Letsosa and Matlosa were adamant that the embargo was intended to benefit Xie.

Phori said critics of the ban were “government detractors who are desperate to see the current coalition government failing”. Xie said he was not part of the decision to ban red meat “and I have nothing to benefit from that”.

Other shareholders in Meraka include Hou Yao, with 750 shares, sufficient to give Xie a controlling stake. AmaBhungane was unable to establish if Hou Yao and Xie’s wife, Xiaoyi Yao, are related.

Another minority shareholder in Meraka is former assistant police commissioner Bernard Ntaote, who could not be contacted for comment.

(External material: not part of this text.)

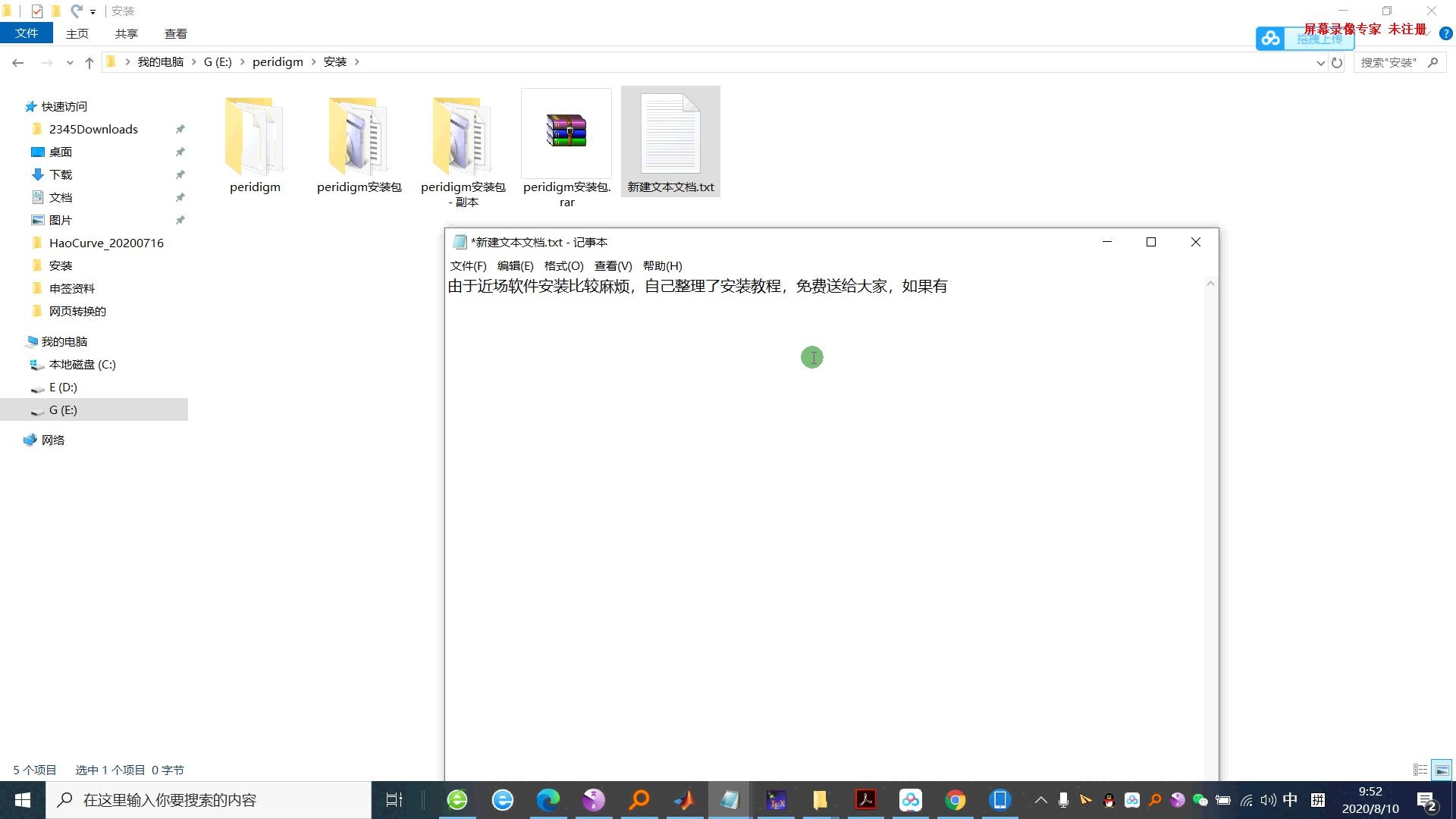Select 快速访问 in navigation pane
The image size is (1456, 819).
(x=63, y=106)
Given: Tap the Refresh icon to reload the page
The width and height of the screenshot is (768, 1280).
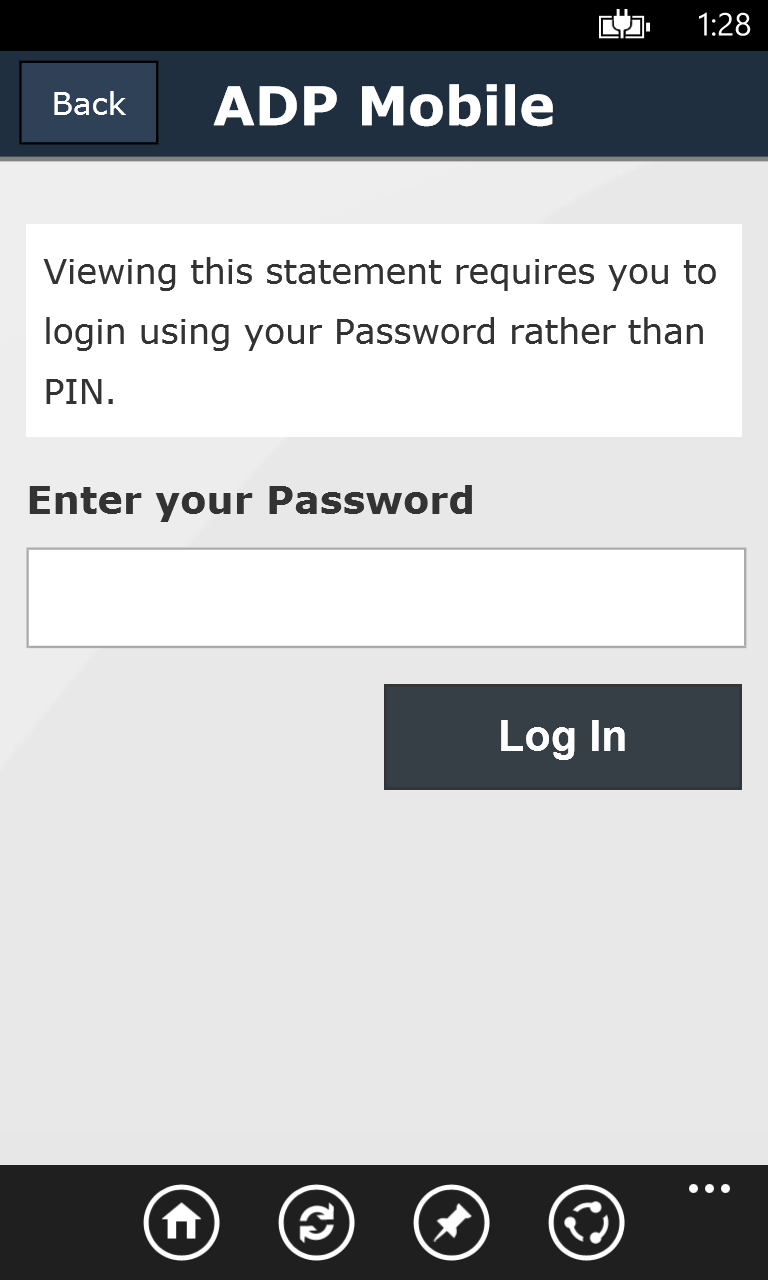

Asked whether any of his companies had government contracts, Xie said he preferred to lend money “at small interest” to companies that were awarded government tenders but lacked the financial capacity to deliver.

“We’ve assisted about 75 companies,” he said. “Some have disappeared with my money after the government paid them. They owe me,” he said.

His current policy was to sign agreements giving him a temporary controlling stake in companies coming to him for funding, “so that it’s not easy for them to disappear with my money. The strategy works perfectly.”

Since his appointment, Xie said he had brought major projects from China to Lesotho, “which are all pending approval by the Cabinet”.

These included a project in which 30 000 Basotho women would travel to China as domestic workers. Each would earn R 6, 000 a month, “three-times more than what they are currently earning in the textile factories”.

Lesotho’s textile sector employs about 40 000 workers, many of them women.

Xie said China currently employs 300 000 domestics from the Philippines, “and we only need Lesotho to provide 10 percent of that”.

He said the government is currently assessing the feasibility of two proposed Chinese proposals for the establishment of 35 pig farms and 35 chicken farms in Lesotho, with a total value of R100-million.

“The government is just too slow. Everything takes too long for the ministers to approve. Lesotho is behind in so many things because ministers don’t make decisions,” Xie said.

Phori confirmed to amaBhungane that the projects were awaiting approval at his small business ministry.

Xie said he had refused to accept a salary for his job as trade adviser, “I told the government secretary (Mphaka) to keep their salary. What can it do for me? It’s a small amount for me,” he said, while refusing to reveal the figure.

The only benefit was use of a government vehicle “which they insisted on giving me after I was robbed three times in Maseru”.

  • Lekhetho Ntsukunyane works for the MNN Centre for Investigative Journalism. He is currently doing a fellowship with the amaBhungane Centre for Investigative Journalism in South Africa.